A juíza Mônica Teixeira, da 6ª Vara de Fazenda Pública da Capital, considerou inconstitucional a lei sancionada por Eduardo Paes, prefeito da cidade do Rio de Janeiro, que proibia o funcionamento do aplicativo Uber na capital fluminense. Por conta disso, a magistrada emitiu uma liminar suspendendo a validade da Lei Complementar MRJ 159/2015 e liberando os motoristas associados ao serviço de caronas pagas a voltarem às suas atividades imediatamente.

Além disso, a Justiça carioca estipulou uma multa no valor de R$ 50 mil para qualquer órgão que tente multar, apreender os veículos ou reter as carteiras de habilitação dos condutores de carros que estiverem prestando serviços através do Uber.
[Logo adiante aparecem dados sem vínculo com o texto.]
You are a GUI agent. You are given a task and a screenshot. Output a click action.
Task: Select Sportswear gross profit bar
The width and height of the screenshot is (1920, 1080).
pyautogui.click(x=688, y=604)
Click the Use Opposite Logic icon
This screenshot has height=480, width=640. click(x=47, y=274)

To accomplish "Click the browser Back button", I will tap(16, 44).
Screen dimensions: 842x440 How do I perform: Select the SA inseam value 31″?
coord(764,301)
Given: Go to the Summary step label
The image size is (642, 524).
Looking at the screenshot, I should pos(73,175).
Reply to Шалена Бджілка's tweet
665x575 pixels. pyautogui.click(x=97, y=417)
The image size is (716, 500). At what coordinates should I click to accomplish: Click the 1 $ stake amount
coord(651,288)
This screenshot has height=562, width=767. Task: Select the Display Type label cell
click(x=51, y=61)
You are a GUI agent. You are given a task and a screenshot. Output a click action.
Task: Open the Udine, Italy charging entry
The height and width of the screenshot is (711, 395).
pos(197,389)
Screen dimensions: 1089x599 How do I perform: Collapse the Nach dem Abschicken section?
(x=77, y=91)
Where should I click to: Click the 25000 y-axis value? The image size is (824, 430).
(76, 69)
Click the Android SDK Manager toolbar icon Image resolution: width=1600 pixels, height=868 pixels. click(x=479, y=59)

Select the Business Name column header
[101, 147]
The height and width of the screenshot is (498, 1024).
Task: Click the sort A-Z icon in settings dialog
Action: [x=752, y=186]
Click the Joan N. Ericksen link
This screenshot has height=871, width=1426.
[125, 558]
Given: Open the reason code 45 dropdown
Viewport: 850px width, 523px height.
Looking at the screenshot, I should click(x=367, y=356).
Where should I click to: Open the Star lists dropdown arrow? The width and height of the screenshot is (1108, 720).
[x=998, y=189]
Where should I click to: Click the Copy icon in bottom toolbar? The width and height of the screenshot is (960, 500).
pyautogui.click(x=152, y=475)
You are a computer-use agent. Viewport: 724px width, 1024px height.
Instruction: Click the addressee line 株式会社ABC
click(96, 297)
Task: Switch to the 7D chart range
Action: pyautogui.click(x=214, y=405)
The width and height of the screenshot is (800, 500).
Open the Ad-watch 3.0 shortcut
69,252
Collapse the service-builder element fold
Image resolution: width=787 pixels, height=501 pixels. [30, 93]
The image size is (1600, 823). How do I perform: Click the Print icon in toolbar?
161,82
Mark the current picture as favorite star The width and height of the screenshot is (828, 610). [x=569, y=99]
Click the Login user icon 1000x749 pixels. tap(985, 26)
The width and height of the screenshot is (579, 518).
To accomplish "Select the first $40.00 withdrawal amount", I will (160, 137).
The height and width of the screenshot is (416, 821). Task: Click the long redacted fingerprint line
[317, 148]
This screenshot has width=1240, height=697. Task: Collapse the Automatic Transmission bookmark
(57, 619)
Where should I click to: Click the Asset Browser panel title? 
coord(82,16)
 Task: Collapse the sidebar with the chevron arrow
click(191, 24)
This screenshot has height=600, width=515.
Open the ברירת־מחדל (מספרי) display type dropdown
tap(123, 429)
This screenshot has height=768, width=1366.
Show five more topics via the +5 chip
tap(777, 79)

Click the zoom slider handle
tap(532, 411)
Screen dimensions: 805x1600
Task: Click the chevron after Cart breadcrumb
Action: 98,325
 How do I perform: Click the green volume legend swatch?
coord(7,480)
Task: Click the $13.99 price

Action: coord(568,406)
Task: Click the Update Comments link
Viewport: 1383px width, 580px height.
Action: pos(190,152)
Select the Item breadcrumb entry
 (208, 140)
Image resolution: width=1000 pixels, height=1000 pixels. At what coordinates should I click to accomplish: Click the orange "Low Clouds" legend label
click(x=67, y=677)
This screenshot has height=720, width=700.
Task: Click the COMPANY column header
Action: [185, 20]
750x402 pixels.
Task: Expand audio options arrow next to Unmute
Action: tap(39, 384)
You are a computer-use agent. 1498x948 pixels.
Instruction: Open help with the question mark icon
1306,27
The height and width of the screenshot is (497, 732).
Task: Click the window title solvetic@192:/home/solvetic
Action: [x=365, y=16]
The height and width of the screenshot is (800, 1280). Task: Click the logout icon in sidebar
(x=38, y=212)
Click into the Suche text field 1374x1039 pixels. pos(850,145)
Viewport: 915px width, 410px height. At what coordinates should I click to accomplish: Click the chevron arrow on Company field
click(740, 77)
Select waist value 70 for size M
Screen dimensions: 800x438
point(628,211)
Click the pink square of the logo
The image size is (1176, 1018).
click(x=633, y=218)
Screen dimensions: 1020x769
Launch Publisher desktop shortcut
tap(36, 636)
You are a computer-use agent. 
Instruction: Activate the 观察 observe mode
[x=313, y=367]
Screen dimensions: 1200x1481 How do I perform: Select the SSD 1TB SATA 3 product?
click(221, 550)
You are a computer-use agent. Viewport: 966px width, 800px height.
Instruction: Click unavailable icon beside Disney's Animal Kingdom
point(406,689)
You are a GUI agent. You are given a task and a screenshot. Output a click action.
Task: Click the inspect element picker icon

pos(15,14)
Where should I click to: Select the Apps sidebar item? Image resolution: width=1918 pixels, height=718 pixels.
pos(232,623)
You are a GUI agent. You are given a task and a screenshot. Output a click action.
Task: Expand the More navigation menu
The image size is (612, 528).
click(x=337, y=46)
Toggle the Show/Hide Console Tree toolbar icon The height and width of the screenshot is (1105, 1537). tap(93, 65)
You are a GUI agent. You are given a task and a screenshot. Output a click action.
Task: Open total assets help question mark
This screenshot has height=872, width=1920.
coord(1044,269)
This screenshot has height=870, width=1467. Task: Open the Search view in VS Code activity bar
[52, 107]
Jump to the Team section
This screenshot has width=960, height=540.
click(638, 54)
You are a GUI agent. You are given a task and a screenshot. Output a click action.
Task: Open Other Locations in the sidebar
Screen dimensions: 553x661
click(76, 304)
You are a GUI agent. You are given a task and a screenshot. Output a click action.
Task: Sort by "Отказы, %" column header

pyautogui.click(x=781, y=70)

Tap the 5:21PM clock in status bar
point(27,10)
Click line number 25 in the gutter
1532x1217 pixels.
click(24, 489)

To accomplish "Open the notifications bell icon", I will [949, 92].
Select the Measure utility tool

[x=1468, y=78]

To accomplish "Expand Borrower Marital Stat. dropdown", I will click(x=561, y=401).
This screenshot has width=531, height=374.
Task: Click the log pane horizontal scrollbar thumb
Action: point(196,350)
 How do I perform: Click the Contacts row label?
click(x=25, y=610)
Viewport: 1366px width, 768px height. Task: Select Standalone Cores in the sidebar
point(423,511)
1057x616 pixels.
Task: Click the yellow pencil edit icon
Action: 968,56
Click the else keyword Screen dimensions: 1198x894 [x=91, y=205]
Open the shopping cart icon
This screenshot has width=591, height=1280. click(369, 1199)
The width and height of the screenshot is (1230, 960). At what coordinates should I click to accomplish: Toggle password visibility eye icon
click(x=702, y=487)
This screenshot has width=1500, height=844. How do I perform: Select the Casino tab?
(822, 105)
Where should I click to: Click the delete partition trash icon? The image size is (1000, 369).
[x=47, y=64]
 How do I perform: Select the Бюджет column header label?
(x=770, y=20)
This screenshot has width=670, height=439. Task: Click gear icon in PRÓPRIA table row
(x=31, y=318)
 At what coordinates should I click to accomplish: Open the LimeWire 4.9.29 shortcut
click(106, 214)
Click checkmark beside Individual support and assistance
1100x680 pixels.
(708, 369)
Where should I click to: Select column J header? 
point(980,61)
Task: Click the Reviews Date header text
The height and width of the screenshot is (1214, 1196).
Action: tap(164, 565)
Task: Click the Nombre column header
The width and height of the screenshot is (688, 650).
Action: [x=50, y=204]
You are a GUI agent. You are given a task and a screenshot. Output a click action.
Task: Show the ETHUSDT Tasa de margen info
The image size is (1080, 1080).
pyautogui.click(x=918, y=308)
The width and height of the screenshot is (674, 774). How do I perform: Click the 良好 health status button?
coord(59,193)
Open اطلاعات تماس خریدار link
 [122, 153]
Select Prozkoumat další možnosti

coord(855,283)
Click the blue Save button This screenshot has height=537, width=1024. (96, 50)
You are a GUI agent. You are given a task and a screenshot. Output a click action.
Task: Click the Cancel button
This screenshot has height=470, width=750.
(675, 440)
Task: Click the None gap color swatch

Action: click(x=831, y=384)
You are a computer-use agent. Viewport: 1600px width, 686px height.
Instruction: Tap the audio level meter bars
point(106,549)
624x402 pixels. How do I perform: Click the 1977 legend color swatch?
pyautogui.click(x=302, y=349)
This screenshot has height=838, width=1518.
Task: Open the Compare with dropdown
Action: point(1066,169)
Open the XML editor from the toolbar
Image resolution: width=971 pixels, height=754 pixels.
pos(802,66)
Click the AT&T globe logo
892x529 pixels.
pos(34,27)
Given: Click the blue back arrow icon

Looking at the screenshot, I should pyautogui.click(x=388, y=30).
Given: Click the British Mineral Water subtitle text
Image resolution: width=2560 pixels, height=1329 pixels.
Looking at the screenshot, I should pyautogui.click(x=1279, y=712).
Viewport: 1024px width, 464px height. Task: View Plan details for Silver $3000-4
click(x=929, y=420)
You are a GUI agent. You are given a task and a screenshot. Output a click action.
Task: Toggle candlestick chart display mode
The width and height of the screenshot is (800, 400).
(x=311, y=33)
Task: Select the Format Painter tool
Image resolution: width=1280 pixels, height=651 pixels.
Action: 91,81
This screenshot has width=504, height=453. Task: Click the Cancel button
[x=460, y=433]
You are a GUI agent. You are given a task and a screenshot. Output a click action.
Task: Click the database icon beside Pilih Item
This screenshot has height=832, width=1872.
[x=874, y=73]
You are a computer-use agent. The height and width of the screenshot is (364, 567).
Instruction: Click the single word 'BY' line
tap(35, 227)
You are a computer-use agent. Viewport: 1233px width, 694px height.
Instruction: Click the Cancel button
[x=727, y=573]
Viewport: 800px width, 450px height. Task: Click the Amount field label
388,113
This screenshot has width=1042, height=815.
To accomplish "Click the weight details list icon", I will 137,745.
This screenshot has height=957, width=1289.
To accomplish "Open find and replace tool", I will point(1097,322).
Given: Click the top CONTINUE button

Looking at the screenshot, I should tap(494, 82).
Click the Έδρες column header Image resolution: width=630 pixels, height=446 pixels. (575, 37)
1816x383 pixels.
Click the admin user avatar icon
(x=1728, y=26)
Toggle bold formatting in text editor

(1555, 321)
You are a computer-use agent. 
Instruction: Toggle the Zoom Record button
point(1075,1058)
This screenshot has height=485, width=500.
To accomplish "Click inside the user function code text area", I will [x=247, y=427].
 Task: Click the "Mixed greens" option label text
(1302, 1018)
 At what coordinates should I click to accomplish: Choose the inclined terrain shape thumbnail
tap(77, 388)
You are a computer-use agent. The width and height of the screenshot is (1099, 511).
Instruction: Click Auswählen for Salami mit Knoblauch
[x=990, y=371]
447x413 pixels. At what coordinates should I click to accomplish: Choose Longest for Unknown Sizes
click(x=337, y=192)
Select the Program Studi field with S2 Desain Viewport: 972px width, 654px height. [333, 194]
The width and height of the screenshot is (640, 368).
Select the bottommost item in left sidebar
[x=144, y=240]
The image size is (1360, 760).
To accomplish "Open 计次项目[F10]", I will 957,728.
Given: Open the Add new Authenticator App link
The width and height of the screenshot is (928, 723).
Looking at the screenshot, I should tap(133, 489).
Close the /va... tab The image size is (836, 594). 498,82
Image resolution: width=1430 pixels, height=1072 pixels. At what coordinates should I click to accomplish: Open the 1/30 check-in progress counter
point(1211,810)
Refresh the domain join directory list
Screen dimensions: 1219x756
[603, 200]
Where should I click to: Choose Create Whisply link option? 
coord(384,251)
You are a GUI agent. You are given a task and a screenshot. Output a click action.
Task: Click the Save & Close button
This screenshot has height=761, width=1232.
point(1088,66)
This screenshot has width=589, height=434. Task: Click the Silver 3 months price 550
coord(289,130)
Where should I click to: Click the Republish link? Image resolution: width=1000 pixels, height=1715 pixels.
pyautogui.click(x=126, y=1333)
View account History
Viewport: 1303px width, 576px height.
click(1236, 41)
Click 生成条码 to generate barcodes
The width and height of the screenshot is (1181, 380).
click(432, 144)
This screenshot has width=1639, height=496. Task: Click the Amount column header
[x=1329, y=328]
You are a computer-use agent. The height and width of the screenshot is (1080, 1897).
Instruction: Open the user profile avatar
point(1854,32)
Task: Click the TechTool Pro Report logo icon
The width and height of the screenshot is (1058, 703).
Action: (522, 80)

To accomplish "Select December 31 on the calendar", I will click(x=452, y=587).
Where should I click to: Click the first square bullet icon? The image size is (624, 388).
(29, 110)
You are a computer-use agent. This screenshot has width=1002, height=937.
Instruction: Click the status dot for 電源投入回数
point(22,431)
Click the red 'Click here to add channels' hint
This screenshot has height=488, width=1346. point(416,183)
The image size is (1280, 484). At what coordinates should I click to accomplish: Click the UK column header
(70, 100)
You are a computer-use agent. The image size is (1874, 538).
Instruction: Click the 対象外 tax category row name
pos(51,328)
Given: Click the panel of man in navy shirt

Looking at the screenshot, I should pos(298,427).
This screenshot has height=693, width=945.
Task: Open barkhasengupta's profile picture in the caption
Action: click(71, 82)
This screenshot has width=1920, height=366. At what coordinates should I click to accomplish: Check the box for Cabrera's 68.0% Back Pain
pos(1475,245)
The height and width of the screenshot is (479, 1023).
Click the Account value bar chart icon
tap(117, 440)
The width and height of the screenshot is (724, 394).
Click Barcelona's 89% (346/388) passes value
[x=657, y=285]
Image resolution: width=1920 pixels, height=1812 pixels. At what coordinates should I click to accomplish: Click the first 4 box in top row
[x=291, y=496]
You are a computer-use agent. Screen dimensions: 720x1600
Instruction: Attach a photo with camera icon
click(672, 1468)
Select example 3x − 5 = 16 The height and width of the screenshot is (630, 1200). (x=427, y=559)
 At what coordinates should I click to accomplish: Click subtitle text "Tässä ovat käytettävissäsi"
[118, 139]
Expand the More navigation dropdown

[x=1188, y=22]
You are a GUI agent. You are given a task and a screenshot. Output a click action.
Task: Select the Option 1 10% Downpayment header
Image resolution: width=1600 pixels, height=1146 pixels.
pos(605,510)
Segundo o texto da liminar, que você pode conferir na íntegra clicando aqui, o interesse público não pode ser determinado por monopólios ou oligopólios, pois o cidadão tem o direito à mobilidade urbana com facilidade, velocidade, segurança e a um custo razoável.

A exigência por parte dos taxistas de que deva haver uma regulamentação para o aplicativo não é pertinente, uma vez que o sistema de classificação dos motoristas que já existe dentro do próprio serviço já executa essa função. O texto assinado pela juíza sugere, ainda, que são os taxistas que devem melhorar seus serviços e suas tarifas para poder competir de igual para igual com o Uber e outros apps semelhantes.